ABSTRACT

This chapter will consider the work of five post-1945 British and North American women writers whose work has generally been received in terms of an orthodox 'liberal' critical reading. Certainly the work of Margaret Drabble, Anita Brookner, Sylvia Plath, and Ann Tyler has been read as formally unadventurous, eschewing the narrative experiment of postmodernist fiction and espousing a broadly realist aesthetic. (The work of Grace Paley has been either ignored or assimilated to a 'liberal' reading.) In my view, this reading has ignored their significant, though often unobtrusive, formal innovations (no fabulatory fireworks here), and their contribution to a political and psychoanalytic understanding of gender and subjectivity. They are, by no means, all declared feminists. Brookner has explicitly distanced herself from feminist politics and declared that her aesthetic ideal is one of Enlightenment rationalism, yet her work is similar to Woolf's in its perception of the relational basis of identity and its portrayal of her women characters' obsessive need for and fear of connection. Woolf observed that 'women have seemed all the centuries as looking glasses possessing the magic and delicious power of reflecting the figure of man at twice its normal size' (A Room of One's Own, p. 35). Brookner's women function very much as looking-glasses, while longing, at the same time, to cry out, passionately and unrestrainedly: 'Look at me!' Their moral strengths function as weakness in the patriarchal, consumerist, and acquisitive world of the post19608, and they themselves internalize this disparaging view of their qualities, resulting in a perpetually low self-esteem. As Jean Baker Miller argues: 'Dominants are usually convinced that the

way things are is right and good, not only for them but especially for the subordinates.

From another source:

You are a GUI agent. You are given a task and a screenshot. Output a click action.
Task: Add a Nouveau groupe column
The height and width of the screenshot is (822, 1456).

All morality confirms this view, and all social structure sustains it' (J.B. Miller 1983, p. 9). Like Mrs Ramsay and Clarissa Dalloway, Brookner's characters are compelled to resolve their ego boundary confusion through repressive or self-destructive patterns of behaviour. Similarly also, their actions often imitate the aesthetic options open to their author, as art and literature are explored as possible routes to imaginary wholeness. Unlike Woolf, however, Brookner seems to imply that their fate, like their identity, is sealed and fixed, and only resignation or neurosis are offered as ways of dealing with this 'truth'.